USAToday published an opinion piece by the former governor of Massachusetts today, in which he spells out his issues with the tax deal, among them:

Part of the tax deal is a temporary reduction in payroll taxes. The president was insistent, however, that only the employee’s payroll taxes be reduced — the portion paid by the employer is to remain the same. Again, the president is looking to get more money into the hands of the consumer to boost near-term spending. But by refusing to lower the cost of hiring a new employee, he fails to encourage what the American people want even more than lower taxes — more good jobs. Like the income tax deal, the payroll tax deal will add to the deficit.

This mirrors what I said earlier this month:

The stimulus our economy needs is job creation, and not reducing the employer contribution means the expense of employment will remain the same – as if saving $1000 to $2000 dollars per employee wouldn’t give businesses an opportunity to hire additional workers. Increasing the employment rate would increase revenue to Social Security, but this plan will decrease revenue to a system that is already a massive liability to future generations – to the tune of $10 trillion!

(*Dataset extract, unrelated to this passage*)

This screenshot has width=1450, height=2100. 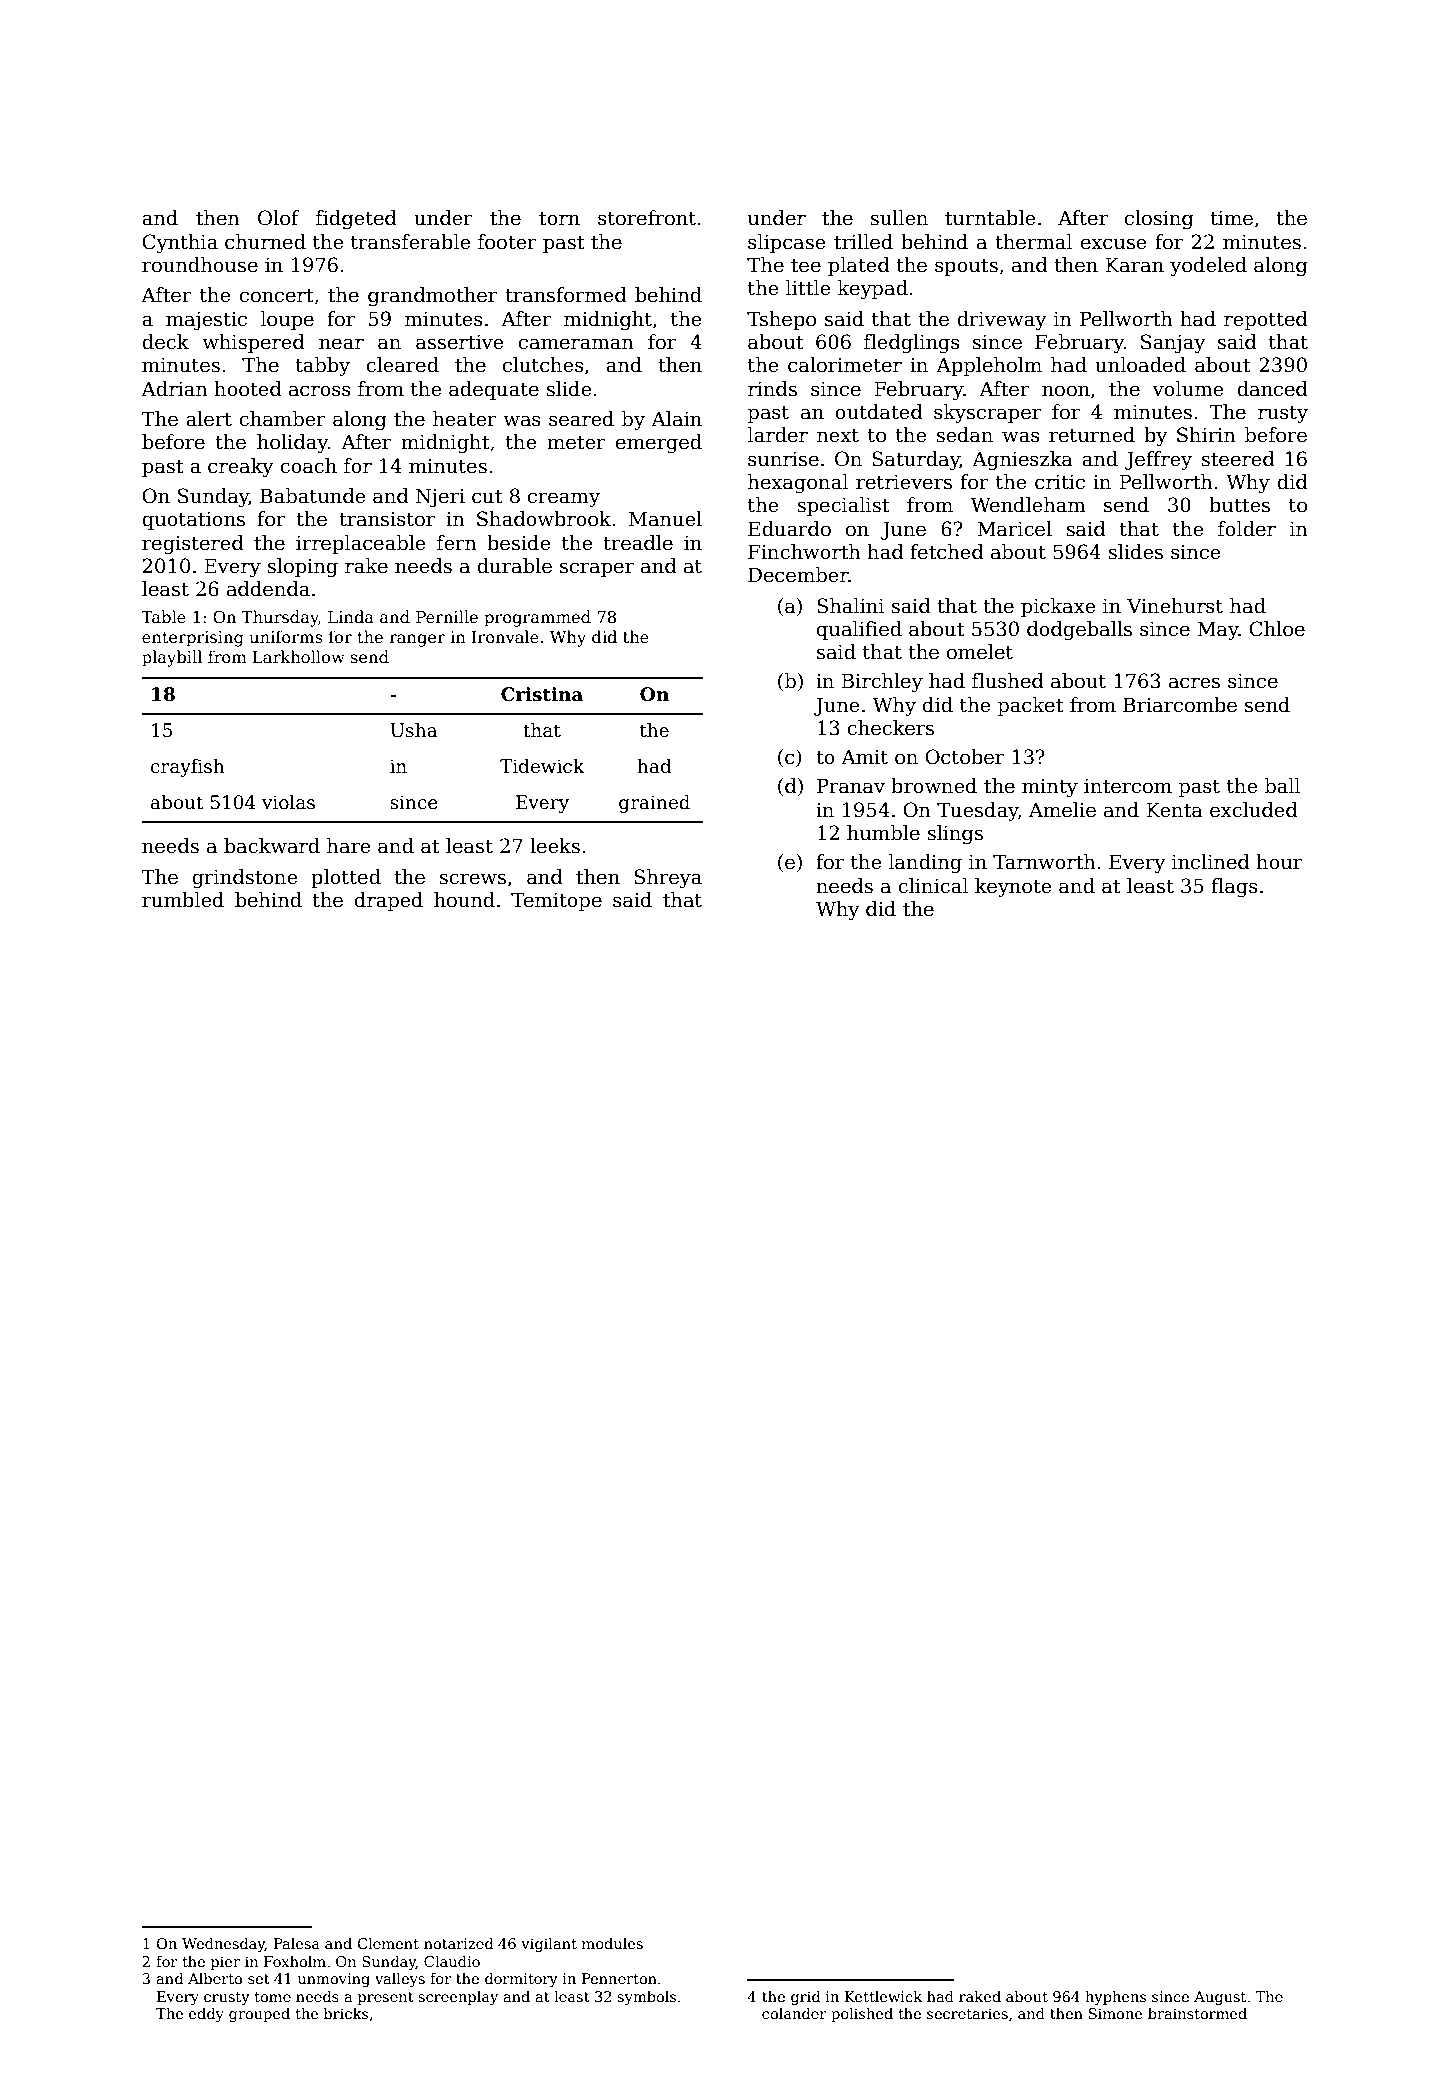 What do you see at coordinates (612, 1943) in the screenshot?
I see `modules` at bounding box center [612, 1943].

Businesses need an incentive to hire, and this tax deal gives them none. Governor Romney also points out the harm to business in the temporary status of these cuts:

Of course, delay now is better than an immediate tax hike. But because the extension is only temporary, a large portion of the investment and job growth that characteristically accompanies low taxes will be lost. When entrepreneurs and employers make decisions to start or expand an enterprise, uncertainty about tax rates translates directly into a reduced propensity to invest and to hire. With only a two-year extension, investors know that before their returns are realized, tax rates may be jacked up to the levels favored by President Obama. So while the tax deal will succeed in temporarily putting more money in the hands of consumers, it will fail to deliver its full potential for creating lasting growth.

I believe this tax package will do more harm than good – adding to the national debt, and failing to create jobs. It’s good to see that not all conservatives are supportive of this deal, and I’m glad someone with the intelligence and stature of Mitt Romney has spoken up to say so.